Update on Development
We’re still keeping on. I’ve almost got the combat inspector ready to go, and hope to have the victory screen handled this week. I have to work at my day job again so development will slow a bit.
Urimas is getting sprites, Hund is getting overlays, Chicken is doing art. You know, the usual.
String Tyrant Pre-Steam Retrospective
In case you didn’t know, String Tyrant comes out on Steam on June 4th. Put it on your wishlists or just get it on itch.io.
Now is therefore probably a good time to discuss the launch of the game and how well it did on itch.io. This post is mostly for other indie developers who are thinking about their first launch or want some insight. If you’re not an indie developer then by reading past this point you are pretending to be one. Be sure to put on your Crime Hat.

Here you can see the analytics page for the so-far lifetime of the game, which was released March 21st. The number of views is pageviews, downloads is all downloads (including the demo), payments is purchases in total (note that paying more is an option on itch.io, so a payment is at least 5$ but can be more).

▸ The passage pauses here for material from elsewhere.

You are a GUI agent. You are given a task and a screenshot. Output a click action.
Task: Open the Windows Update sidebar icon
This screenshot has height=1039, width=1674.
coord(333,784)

As you might expect, high interest at first and then a tapering off as all the people who were predisposed to play the game got it and played it. Since then, we’re in a steady state of people finding the game and checking it out, but we have not done any new advertisements.

This is the last 30 days information of where the origin of a pageview was. I can’t get information before the 30 day mark, but I can tell you that the majority of the traffic during that time was from the blog/patreon/tfgs. Itch.io’s internal search has taken over as the primary discovery method.
So why these various places? We did advertisements on hypnohub, which can you see in this pool. For deviantart, all of the artists posted an update, particularly Goop-Sinpai who did some art for the game. That drove a lot of traffic. Artist inkyfluff (who if you don’t follow on twitter, you should) drove a lot of the twitter clicks.
As for youtube, we got letsplayed by RiskRim who does a lot of horror game LPs.
The moral of the story: Advertising works. Get everyone to advertise and the clicks come in.
Disclosure: We did not give a free copy to RiskRim, that came out of the blue. We’re still happy he played the game!
We did send keys out to various LPers, mostly horror LPers. None of them did an LP though two did get back to us. One was busy as they are a healthcare worker and there’s something of a pandemic on, and the other has a backlog but is interested. More on this as it develops, but blindfiring to people who don’t know you has a low success rate. Still, you have to get the word out and it’s not like it costs you anything, keys are free.
Interface Commentary
I will be doing a post about Steam’s interface later. It’s worse.
Itch.io’s interface is quite easy to use. Almost everything about the game’s page is on a single interface. This includes screenshots, description, pricing, tags, and uploads.
The game is uploaded as a zip file, that’s it. You just upload the file, mark it as paid/demo and which OS it’s for, and you’re off to the races.
The only complaint I have is that the uploads section gets a little hairy to manage when you have a lot of game versions. All of the String Tyrant patches are on itch.io but most of them are hidden, so I have to bubble them to the top of the list when I add a new one. This is my complaint. It sure is minor isn’t it?
This is called foreshadowing.
All in all, itch.io is a great platform that’s easy to use and I encourage every indie developer to put their games on it. If you have the technical ability to make a game, you have the technical ability to put it on itch.io.